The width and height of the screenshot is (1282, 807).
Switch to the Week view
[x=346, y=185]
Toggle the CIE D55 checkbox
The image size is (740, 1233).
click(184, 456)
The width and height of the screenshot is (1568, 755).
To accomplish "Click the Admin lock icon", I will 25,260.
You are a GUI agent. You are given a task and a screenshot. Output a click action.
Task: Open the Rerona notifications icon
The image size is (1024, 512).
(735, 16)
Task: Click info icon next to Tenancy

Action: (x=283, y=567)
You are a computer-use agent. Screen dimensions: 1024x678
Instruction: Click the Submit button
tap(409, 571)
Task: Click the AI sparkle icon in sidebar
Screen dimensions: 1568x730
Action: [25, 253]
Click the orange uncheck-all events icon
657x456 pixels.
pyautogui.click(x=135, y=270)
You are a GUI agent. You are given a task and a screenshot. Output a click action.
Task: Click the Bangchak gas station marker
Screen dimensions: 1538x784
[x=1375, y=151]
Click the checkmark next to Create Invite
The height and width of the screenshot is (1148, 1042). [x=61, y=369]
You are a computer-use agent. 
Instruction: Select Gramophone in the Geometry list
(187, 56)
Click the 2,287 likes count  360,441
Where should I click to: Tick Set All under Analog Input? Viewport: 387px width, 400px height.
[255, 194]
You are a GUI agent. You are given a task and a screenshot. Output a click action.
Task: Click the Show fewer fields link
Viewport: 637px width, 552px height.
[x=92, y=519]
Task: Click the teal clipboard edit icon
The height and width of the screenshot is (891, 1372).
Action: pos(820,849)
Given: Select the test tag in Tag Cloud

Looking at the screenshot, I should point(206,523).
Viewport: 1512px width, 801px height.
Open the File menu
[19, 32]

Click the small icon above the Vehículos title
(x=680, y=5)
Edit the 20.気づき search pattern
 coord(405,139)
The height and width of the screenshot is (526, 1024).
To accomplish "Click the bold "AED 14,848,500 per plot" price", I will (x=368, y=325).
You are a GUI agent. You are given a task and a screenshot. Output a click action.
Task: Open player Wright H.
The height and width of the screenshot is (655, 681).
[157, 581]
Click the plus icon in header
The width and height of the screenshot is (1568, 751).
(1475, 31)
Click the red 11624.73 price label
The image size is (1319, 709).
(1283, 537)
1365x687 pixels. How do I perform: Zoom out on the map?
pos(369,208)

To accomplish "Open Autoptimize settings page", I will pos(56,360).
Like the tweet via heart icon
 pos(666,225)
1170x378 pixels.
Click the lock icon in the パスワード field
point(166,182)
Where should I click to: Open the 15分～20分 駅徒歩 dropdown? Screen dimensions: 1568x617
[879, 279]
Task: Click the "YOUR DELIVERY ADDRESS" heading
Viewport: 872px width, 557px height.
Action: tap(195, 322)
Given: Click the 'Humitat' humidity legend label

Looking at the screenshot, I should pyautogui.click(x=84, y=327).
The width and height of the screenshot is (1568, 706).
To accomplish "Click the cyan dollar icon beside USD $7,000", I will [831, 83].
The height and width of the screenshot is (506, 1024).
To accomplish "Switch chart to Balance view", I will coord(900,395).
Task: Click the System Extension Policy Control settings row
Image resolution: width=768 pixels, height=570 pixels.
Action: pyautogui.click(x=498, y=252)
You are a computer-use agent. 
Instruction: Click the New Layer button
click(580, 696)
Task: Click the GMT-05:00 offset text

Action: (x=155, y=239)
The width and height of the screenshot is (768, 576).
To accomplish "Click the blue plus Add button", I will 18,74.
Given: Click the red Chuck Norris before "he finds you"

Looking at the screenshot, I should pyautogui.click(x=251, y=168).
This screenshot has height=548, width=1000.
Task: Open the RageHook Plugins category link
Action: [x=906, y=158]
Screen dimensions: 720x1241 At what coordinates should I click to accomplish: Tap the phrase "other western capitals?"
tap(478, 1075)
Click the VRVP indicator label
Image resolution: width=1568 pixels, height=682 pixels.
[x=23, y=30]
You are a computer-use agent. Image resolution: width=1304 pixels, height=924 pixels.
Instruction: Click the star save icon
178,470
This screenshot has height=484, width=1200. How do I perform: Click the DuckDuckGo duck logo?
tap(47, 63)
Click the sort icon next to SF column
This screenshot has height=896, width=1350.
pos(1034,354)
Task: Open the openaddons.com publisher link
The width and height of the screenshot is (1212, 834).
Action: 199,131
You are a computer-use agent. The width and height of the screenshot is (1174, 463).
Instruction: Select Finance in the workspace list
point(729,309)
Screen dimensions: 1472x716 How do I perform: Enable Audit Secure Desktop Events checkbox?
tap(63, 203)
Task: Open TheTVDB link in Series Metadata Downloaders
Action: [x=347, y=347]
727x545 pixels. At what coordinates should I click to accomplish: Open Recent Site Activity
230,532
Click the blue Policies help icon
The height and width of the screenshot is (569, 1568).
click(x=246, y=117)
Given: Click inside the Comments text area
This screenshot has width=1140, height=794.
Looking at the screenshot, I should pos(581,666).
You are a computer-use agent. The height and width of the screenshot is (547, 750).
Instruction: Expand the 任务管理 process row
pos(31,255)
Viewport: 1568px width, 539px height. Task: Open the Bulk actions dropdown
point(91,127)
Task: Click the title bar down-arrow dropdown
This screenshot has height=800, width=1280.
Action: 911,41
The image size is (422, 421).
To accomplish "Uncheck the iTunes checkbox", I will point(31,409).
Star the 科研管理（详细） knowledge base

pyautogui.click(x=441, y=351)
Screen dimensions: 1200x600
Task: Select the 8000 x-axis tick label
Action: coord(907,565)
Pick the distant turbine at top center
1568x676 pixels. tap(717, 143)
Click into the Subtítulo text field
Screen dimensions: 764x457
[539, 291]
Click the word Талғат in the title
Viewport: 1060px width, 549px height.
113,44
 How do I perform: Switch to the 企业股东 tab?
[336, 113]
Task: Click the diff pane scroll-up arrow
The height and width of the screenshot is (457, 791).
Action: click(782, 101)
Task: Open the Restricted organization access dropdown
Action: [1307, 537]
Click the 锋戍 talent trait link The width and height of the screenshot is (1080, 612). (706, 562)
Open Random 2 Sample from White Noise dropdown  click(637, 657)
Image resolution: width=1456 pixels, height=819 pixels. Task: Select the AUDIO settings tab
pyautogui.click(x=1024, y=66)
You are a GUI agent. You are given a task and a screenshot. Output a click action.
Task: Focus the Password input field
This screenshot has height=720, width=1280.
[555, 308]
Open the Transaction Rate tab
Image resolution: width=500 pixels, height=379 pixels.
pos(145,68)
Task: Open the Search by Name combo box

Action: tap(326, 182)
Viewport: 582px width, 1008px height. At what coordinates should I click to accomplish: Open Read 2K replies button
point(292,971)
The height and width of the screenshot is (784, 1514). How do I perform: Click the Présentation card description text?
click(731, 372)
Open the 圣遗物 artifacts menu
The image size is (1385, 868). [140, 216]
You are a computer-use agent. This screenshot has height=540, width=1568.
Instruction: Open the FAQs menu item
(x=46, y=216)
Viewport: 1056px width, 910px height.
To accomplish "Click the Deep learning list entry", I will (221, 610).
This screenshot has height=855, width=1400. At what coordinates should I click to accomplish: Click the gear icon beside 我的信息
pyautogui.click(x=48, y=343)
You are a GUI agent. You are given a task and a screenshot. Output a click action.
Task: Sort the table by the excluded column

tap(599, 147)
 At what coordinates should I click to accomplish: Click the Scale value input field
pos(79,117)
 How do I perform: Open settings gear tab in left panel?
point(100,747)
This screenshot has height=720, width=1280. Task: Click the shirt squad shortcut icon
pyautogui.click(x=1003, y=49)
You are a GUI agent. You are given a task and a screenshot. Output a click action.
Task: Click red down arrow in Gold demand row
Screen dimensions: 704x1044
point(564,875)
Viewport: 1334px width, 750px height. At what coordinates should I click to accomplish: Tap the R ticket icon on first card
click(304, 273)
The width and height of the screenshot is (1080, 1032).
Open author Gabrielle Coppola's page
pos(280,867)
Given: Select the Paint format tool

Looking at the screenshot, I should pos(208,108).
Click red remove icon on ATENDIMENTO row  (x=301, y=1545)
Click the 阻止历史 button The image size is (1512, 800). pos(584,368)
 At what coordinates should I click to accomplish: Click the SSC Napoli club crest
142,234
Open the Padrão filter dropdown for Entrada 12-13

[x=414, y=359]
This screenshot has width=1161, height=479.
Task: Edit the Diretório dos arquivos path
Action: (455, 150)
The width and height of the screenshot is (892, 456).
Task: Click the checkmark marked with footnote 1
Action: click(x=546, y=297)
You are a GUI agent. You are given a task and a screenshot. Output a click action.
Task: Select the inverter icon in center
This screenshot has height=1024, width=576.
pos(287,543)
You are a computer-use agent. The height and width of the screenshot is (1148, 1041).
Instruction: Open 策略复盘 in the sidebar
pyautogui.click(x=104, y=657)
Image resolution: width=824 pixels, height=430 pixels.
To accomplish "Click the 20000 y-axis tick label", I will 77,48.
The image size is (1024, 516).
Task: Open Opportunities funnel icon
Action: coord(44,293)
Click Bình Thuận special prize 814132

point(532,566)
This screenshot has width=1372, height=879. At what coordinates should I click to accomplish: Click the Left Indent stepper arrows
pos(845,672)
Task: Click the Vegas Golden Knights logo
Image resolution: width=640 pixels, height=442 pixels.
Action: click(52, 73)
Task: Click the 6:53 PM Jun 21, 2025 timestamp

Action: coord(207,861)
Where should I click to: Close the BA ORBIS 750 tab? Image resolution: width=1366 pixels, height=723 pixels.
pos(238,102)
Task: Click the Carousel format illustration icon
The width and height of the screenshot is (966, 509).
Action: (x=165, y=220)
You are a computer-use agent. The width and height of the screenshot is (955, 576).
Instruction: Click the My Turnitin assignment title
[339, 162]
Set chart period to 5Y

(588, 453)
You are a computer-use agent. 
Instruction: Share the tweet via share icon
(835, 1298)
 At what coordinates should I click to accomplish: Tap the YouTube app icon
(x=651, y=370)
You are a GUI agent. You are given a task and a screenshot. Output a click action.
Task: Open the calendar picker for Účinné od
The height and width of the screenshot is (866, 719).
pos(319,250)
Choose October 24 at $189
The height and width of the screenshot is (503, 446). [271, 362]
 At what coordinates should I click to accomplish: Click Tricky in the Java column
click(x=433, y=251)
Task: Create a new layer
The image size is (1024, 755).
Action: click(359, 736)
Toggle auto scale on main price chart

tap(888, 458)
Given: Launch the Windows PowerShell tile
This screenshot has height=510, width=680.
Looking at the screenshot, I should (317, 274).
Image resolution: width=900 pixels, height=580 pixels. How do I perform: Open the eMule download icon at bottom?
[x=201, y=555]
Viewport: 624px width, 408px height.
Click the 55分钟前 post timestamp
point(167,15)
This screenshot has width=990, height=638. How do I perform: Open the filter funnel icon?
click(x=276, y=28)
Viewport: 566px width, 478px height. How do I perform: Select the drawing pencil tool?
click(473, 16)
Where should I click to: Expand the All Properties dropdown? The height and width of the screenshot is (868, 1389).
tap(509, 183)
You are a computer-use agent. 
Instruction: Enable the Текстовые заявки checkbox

+-------+

* [EXERCISE AIM] Report only how many lines above include "plus".

* [ANSWER BOX] 2